All of lore.kernel.org
 help / color / mirror / Atom feed
From: M Ranga Swami Reddy <swamireddy-Re5JQEeQqe8AvxtiuMwx3w@public.gmane.org>
To: Alexandru Cucu <me-8/hOu4Zd+9ihKNWrAYCRhA@public.gmane.org>
Cc: ceph-users <ceph-users-idqoXFIVOFJgJs9I8MT0rw@public.gmane.org>,
	ceph-devel <ceph-devel-u79uwXL29TY76Z2rM5mHXA@public.gmane.org>
Subject: Re: Ceph cluster stability
Date: Fri, 22 Feb 2019 15:53:45 +0530	[thread overview]
Message-ID: <CANA9Uk4wzgWMDBz_DkMDY_6BPjRnbCmLryaBSEk3xTU+RjaXeA@mail.gmail.com> (raw)
In-Reply-To: <CAHrLTFnMc3Jep4P8WwdR-8J+qNeWhXHtgba4E88V=NBx99YJqw-JsoAwUIsXosN+BqQ9rBEUg@public.gmane.org>

Yep...these are setting already in place. And also followed all
recommendations to get performance, but still impacts with osd
down..even we have 2000+ osd.
And using 3 pools with diff. HW nodes for each pool. One pool's OSD
down, also impacts other pools performance...
which not expected with Ceph (here are using the separate NICs for
data and replication)..

On Wed, Feb 20, 2019 at 9:25 PM Alexandru Cucu <me@alexcucu.ro> wrote:
>
> Hi,
>
> I would decrese max active recovery processes per osd and increase
> recovery sleep.
>     osd recovery max active = 1 (default is 3)

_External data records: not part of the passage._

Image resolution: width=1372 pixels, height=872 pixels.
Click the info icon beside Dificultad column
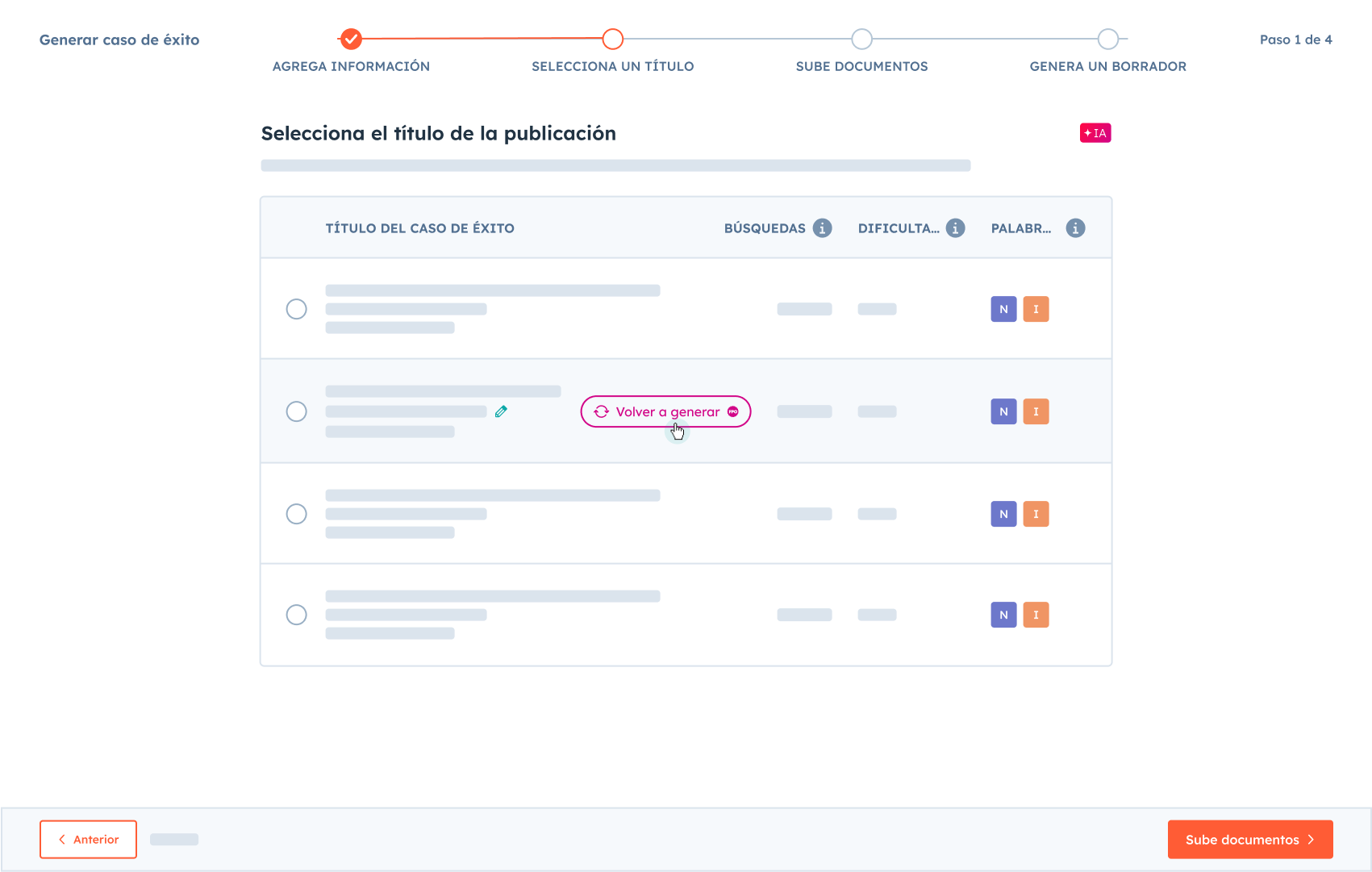(x=955, y=228)
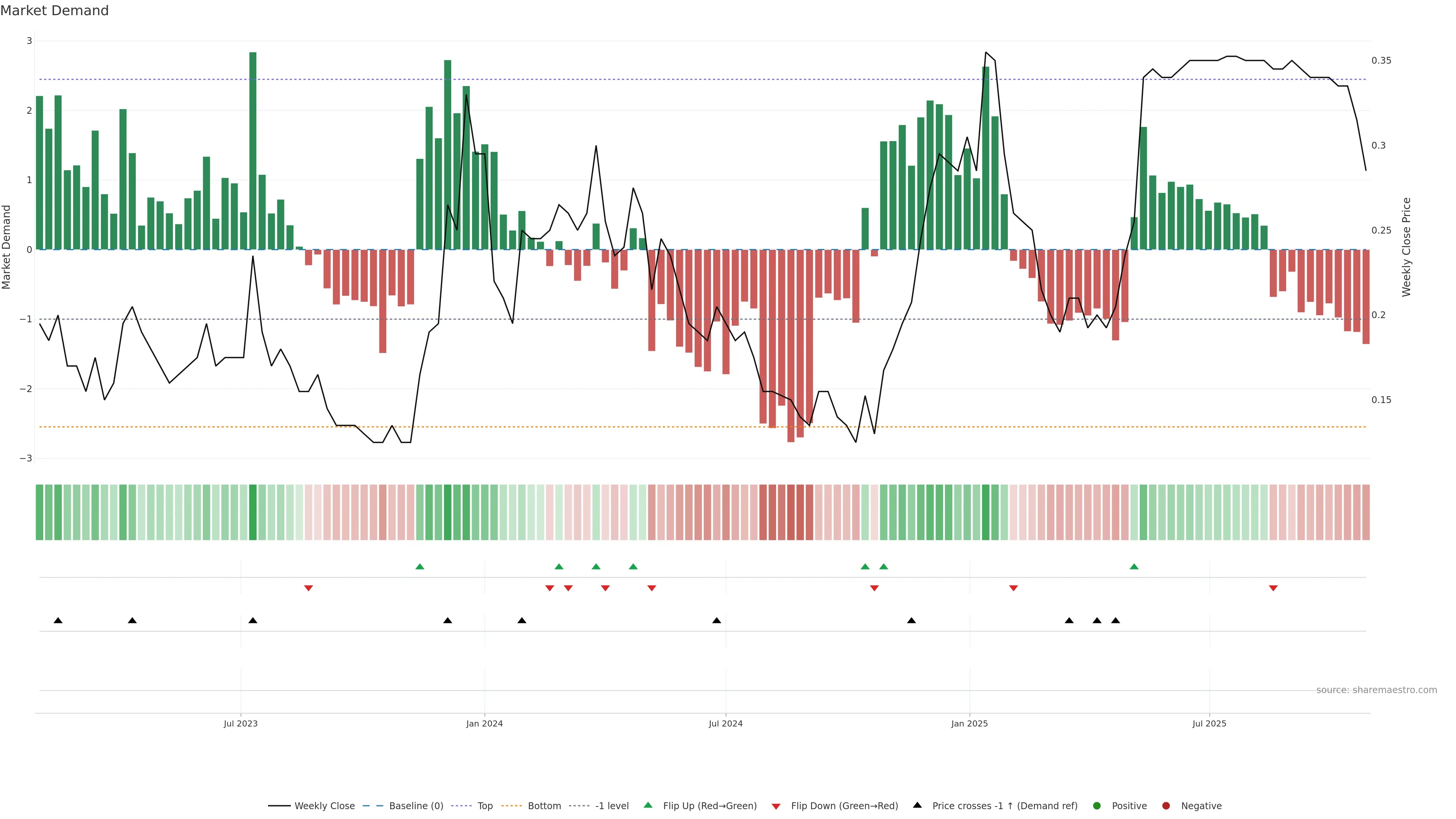Click the first black price-cross triangle marker
The height and width of the screenshot is (819, 1456).
pos(58,621)
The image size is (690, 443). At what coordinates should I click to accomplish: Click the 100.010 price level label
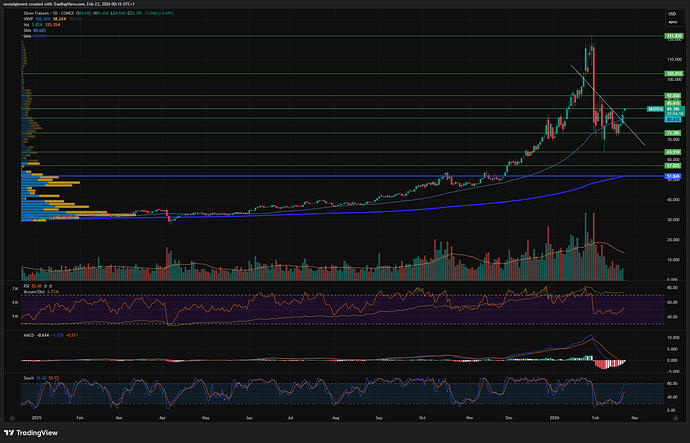pos(674,73)
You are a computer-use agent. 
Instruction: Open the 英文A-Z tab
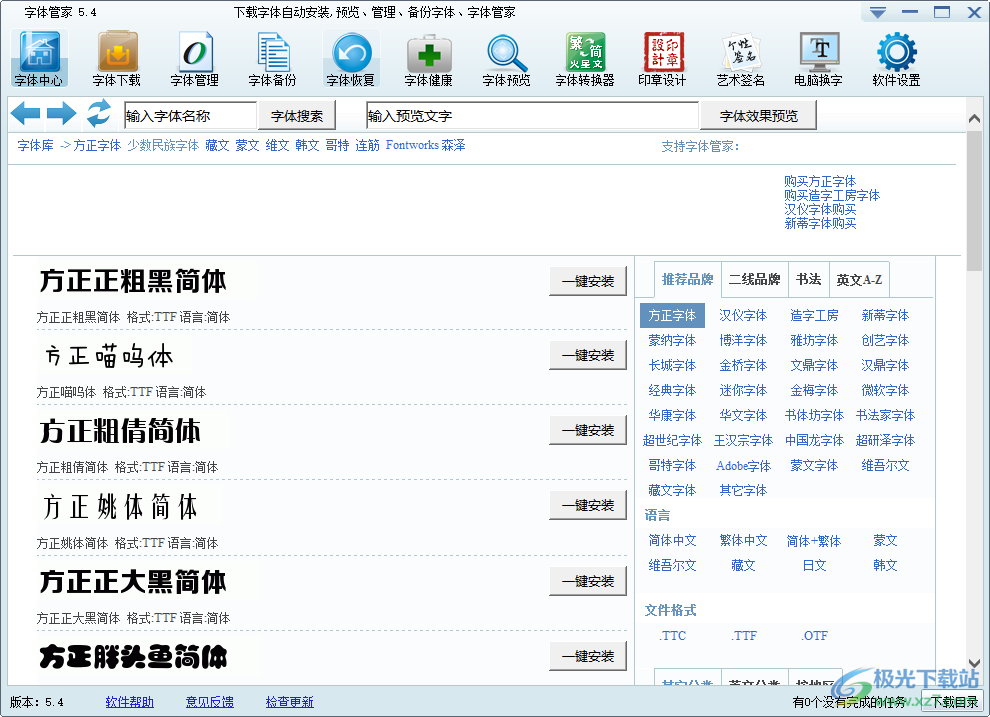[x=859, y=280]
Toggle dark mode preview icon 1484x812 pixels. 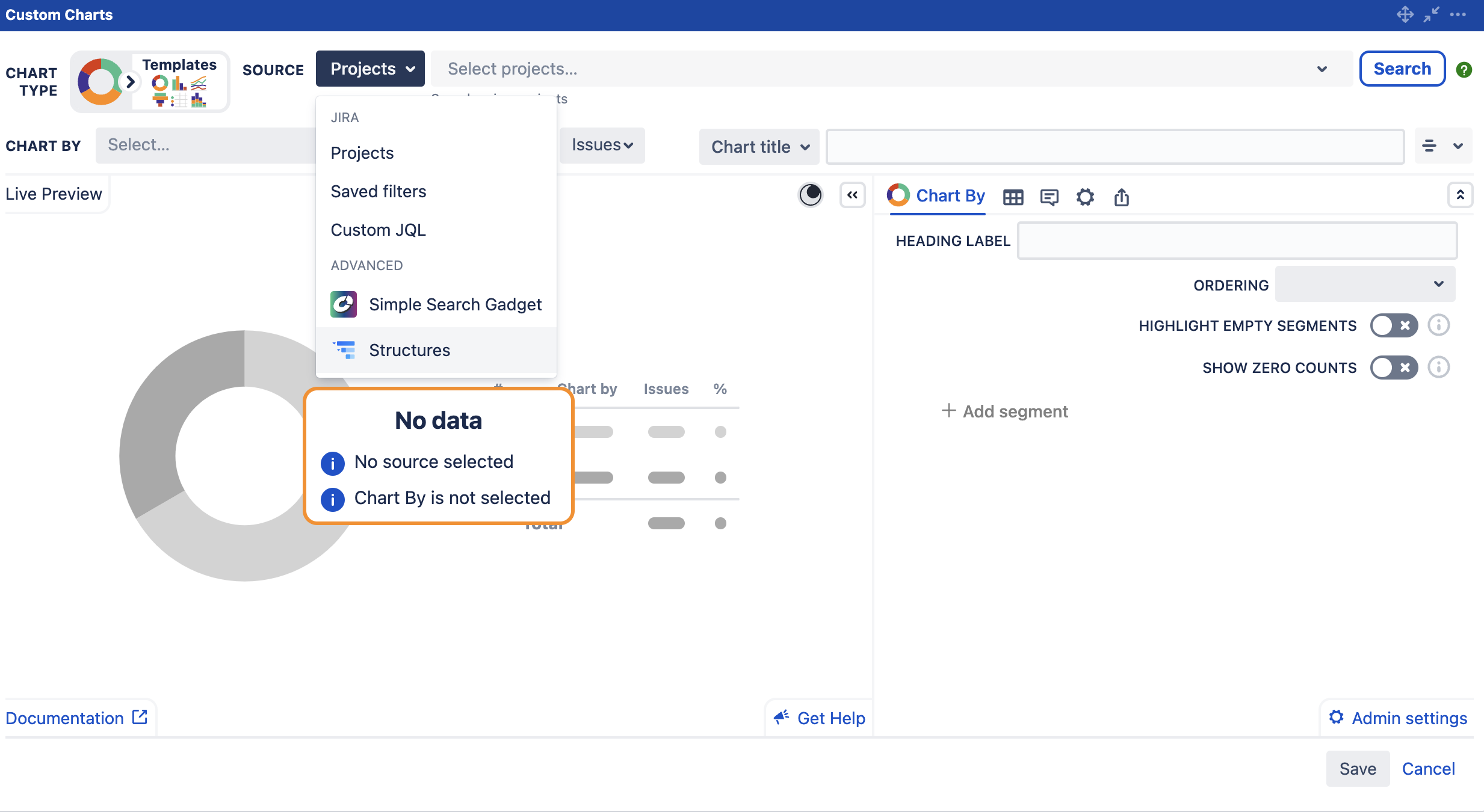point(810,194)
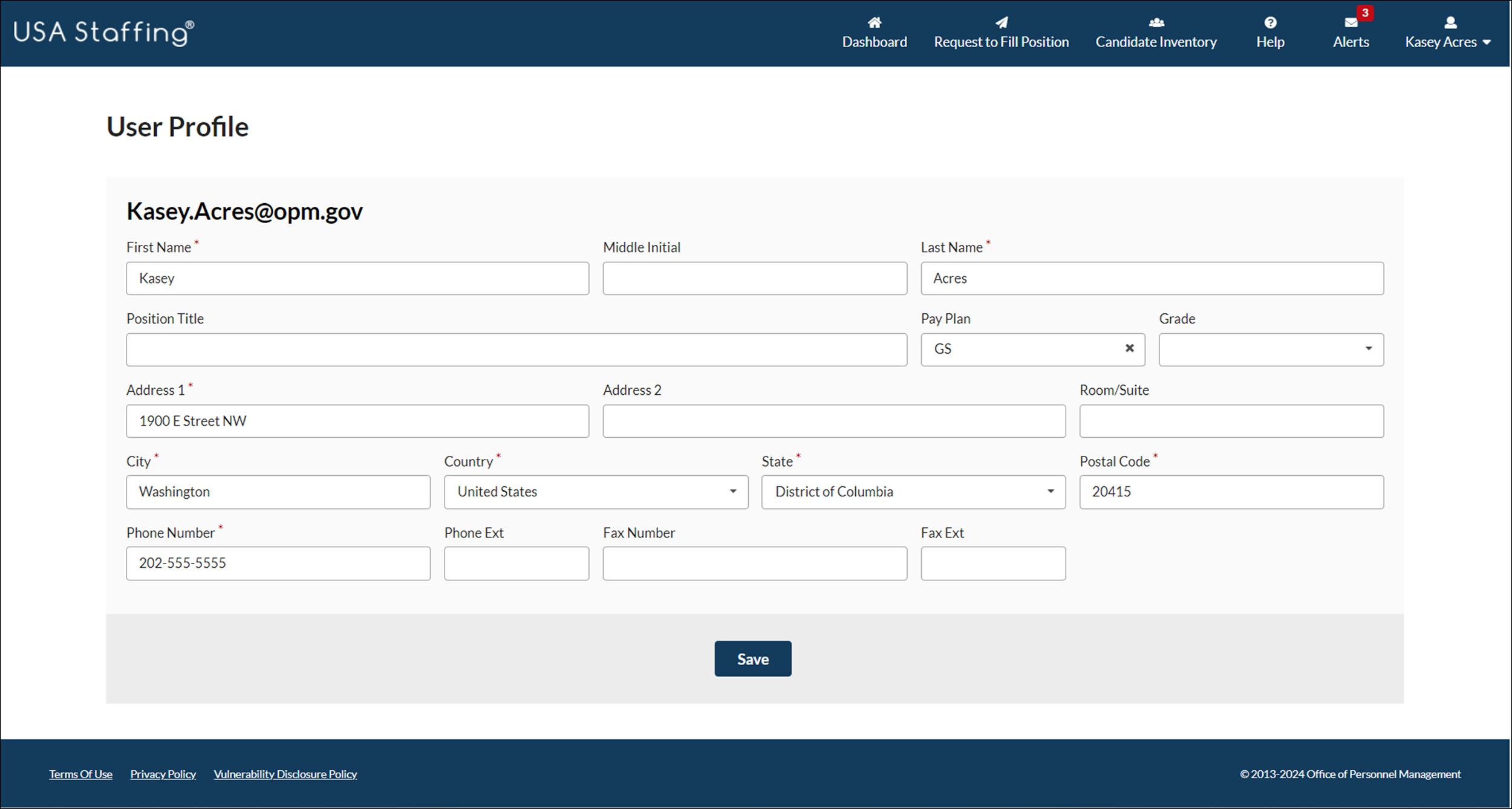Open Candidate Inventory from the navigation menu

point(1156,42)
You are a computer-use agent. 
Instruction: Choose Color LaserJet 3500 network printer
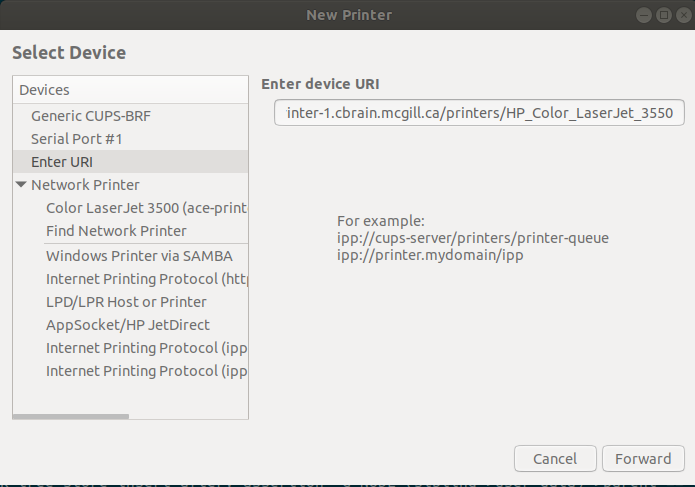click(145, 208)
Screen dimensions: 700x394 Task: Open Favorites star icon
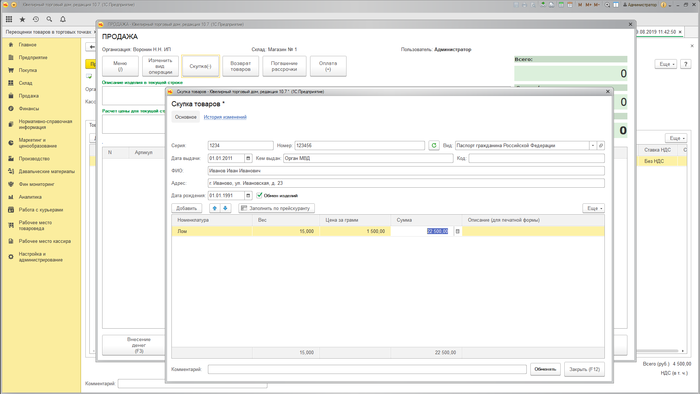(x=22, y=19)
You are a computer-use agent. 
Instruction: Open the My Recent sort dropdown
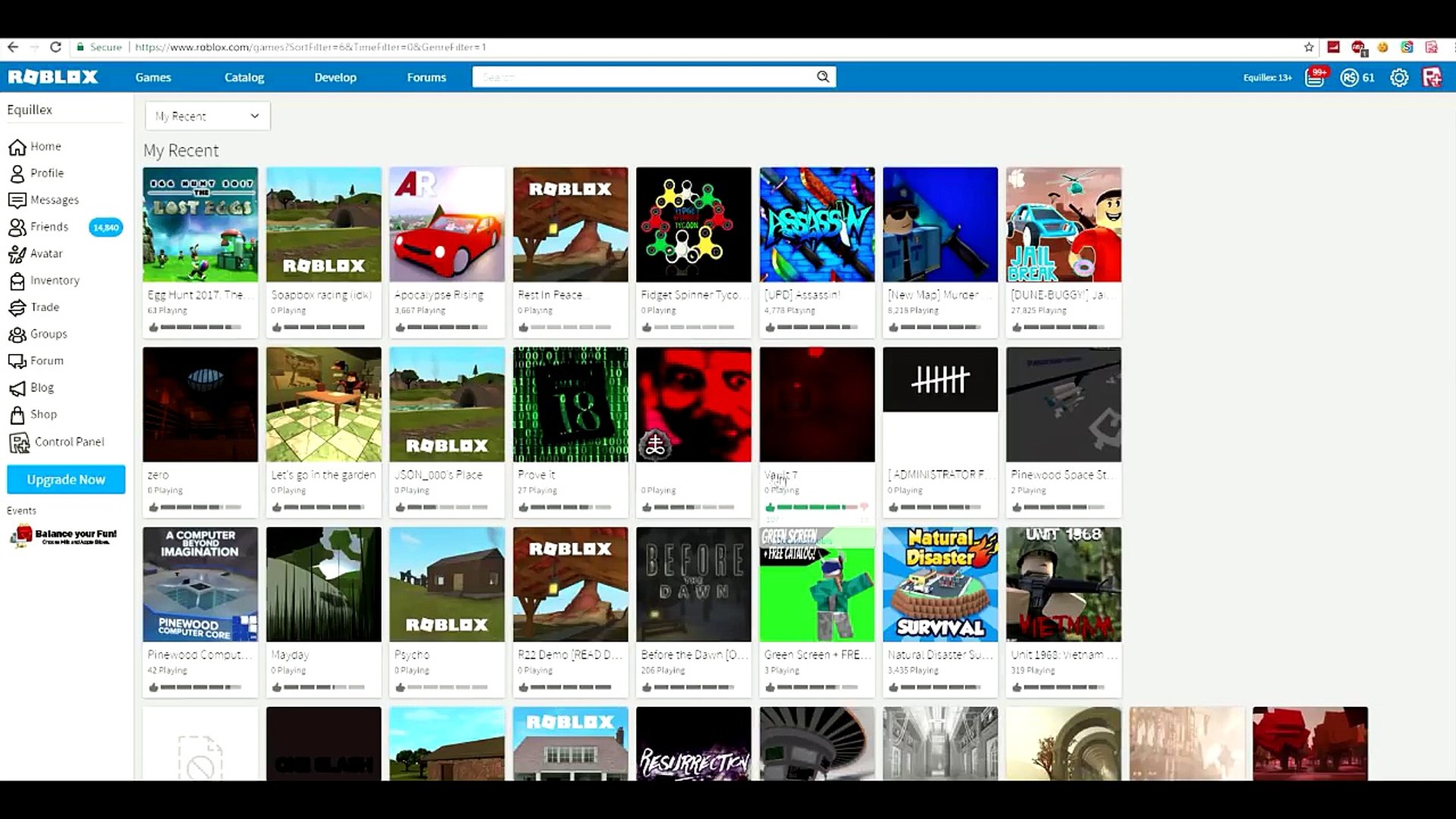207,115

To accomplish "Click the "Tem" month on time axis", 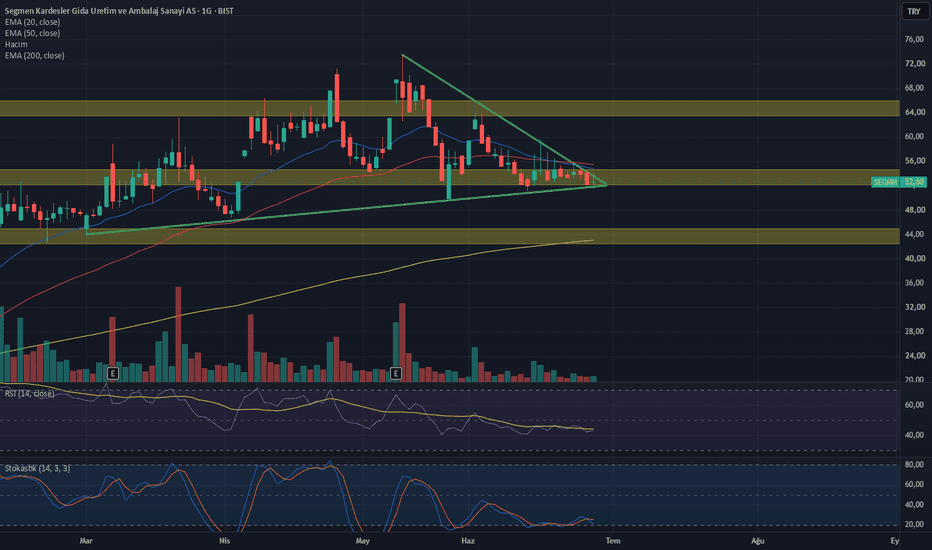I will pyautogui.click(x=613, y=540).
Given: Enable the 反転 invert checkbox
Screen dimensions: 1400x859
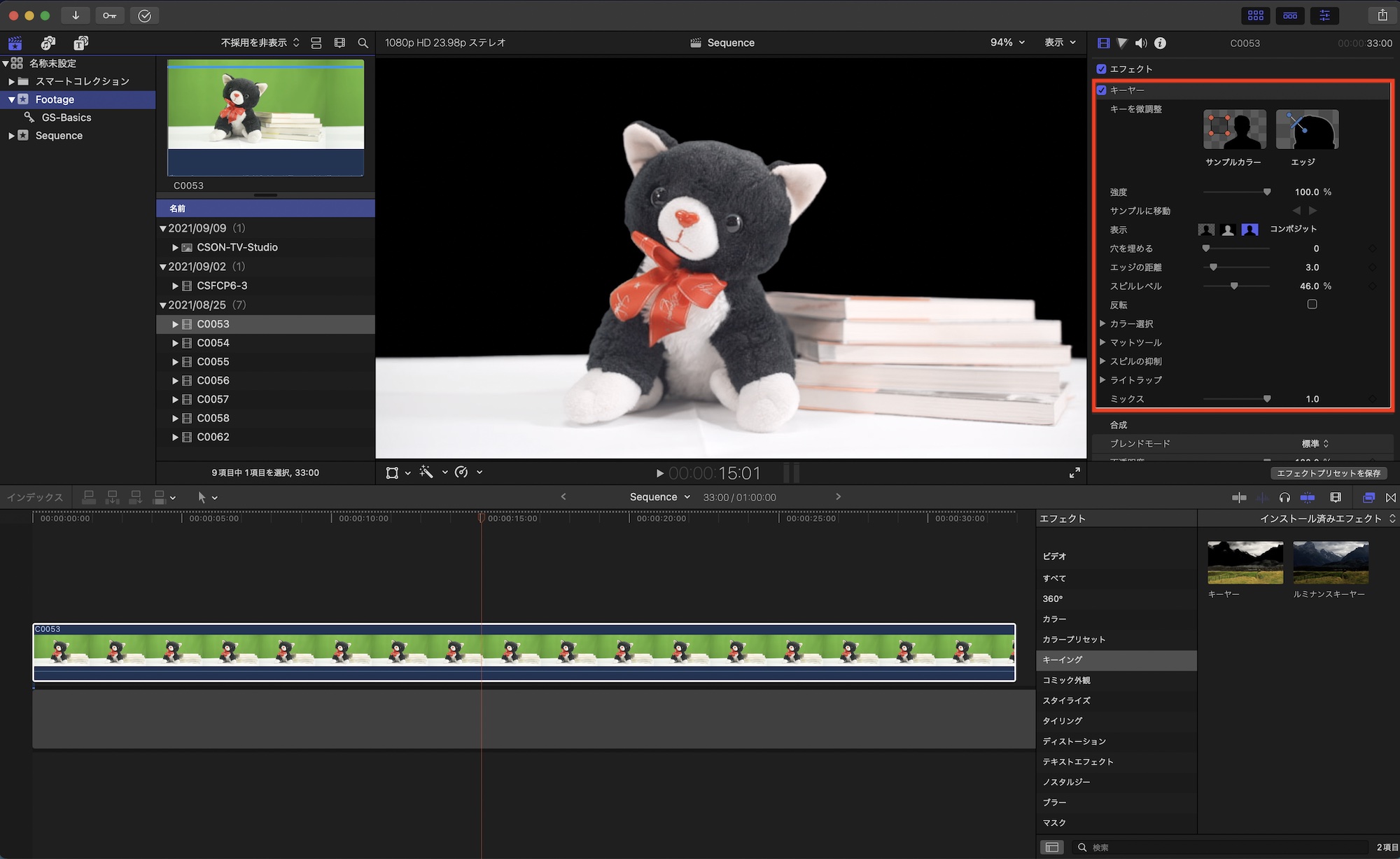Looking at the screenshot, I should tap(1312, 305).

>     osd recovery sleep = 1 (default is 0 or 0.1)
>
> osd max backfills defaults to 1 so that should be OK if he's using the
> default :D
>
> Disabling scrubbing during recovery should also help:
>     osd scrub during recovery = false
>
> On Wed, Feb 20, 2019 at 5:47 PM Darius Kasparavičius <daznis@gmail.com> wrote:
> >
> > Hello,
> >
> >
> > Check your CPU usage when you are doing those kind of operations. We
> > had a similar issue where our CPU monitoring was reporting fine < 40%
> > usage, but our load on the nodes was high mid 60-80. If it's possible
> > try disabling ht and see the actual cpu usage.
> > If you are hitting CPU limits you can try disabling crc on messages.
> > ms_nocrc
> > ms_crc_data
> > ms_crc_header
> >
> > And setting all your debug messages to 0.
> > If you haven't done you can also lower your recovery settings a little.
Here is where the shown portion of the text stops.